Inspired in part by the life of Elizabeth Kubler-Ross, Bell’s remarkable play finds humor in the unlikeliest places even as it pitches our modern scientific skepticism against its eternal nemesis — faith. Beneath the wisecracks and the gallows humor, though, a powerful undertow of grief lends gravity to the otherwise comic proceedings.

Neal Bell’s plays, including Spatter Pattern (Edgar Award), Monster, Two Small Bodies, Raw Youth, Cold Sweat, Ready For The River, Sleeping Dogs, Ragged Dick, On The Bum, and Somewhere In The Pacific, have appeared at Playwrights Horizons and Classic Stage Company in New York, and at regional theaters including Berkeley Repertory, Mark Taper Forum, South Coast Rep, La Jolla Playhouse, and Actors Theater of Louisville, where his ten-minute play Out the Window was a co-winner of the 1990 Heideman Award.
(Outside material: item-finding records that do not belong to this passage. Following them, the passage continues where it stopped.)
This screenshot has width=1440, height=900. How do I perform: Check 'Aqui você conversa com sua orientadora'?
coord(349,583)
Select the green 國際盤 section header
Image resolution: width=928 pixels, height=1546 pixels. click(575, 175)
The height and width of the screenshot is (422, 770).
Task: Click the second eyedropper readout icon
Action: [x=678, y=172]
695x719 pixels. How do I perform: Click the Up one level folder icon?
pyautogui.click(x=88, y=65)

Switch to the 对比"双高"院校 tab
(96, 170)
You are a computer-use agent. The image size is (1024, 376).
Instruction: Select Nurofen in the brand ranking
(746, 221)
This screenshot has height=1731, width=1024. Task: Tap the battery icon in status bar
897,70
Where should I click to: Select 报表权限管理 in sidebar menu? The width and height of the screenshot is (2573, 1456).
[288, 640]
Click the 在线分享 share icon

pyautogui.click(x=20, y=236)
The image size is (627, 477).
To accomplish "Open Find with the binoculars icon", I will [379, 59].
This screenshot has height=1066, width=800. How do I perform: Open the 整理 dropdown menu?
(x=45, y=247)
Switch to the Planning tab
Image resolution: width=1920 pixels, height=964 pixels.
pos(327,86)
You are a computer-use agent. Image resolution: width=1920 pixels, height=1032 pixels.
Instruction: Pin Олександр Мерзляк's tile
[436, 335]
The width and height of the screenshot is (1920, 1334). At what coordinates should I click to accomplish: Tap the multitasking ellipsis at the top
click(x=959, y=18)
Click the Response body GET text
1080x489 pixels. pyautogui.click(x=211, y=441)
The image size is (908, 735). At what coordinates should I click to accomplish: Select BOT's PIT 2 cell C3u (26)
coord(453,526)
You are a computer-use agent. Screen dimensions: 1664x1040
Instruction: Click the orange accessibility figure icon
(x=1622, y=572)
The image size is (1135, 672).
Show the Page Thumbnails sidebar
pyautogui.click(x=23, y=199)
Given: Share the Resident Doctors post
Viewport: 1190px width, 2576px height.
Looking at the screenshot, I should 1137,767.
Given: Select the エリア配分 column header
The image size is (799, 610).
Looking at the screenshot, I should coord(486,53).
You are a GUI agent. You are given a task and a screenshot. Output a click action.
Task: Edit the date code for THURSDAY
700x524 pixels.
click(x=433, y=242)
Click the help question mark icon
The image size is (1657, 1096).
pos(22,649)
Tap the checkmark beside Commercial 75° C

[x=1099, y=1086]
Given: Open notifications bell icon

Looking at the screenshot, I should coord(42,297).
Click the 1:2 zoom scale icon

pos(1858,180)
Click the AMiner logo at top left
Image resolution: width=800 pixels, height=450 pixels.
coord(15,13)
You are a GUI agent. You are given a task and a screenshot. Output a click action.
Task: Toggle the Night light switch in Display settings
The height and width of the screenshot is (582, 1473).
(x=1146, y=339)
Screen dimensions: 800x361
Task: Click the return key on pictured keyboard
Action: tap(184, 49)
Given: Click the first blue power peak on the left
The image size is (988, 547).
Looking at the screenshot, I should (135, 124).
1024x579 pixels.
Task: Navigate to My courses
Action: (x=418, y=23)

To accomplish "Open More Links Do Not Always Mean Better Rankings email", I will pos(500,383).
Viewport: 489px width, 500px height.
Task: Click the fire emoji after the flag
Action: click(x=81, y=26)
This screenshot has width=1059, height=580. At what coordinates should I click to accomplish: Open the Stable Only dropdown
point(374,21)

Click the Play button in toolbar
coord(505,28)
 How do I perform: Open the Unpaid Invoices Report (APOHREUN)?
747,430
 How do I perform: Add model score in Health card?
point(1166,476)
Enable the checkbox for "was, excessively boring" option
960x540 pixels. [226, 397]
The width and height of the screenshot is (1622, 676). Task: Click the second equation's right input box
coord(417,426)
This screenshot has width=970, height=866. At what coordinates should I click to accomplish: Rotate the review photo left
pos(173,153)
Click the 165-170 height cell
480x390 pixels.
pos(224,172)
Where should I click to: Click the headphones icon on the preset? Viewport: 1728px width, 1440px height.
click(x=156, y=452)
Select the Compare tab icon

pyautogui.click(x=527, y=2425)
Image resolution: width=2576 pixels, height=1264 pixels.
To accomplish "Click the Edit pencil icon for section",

Mr. Bell has been a playwright-in-residence at the Yale School of Drama, and has taught playwriting at New York University, Playwrights Horizons Theater School, and the 42nd Street Collective. He is currently a member of the Theater Department faculty at Duke University. A recipient of fellowships from the Rockefeller Foundation, the National Endowment and the Guggenheim Foundation, Mr. Bell was awarded an Obie Award in 1992 for sustained achievement in playwriting. His adaptation of Emile Zola’s Therese Raquin was recently made into the major feature film In Secret, starring Jessica Lange and Oscar Isaac.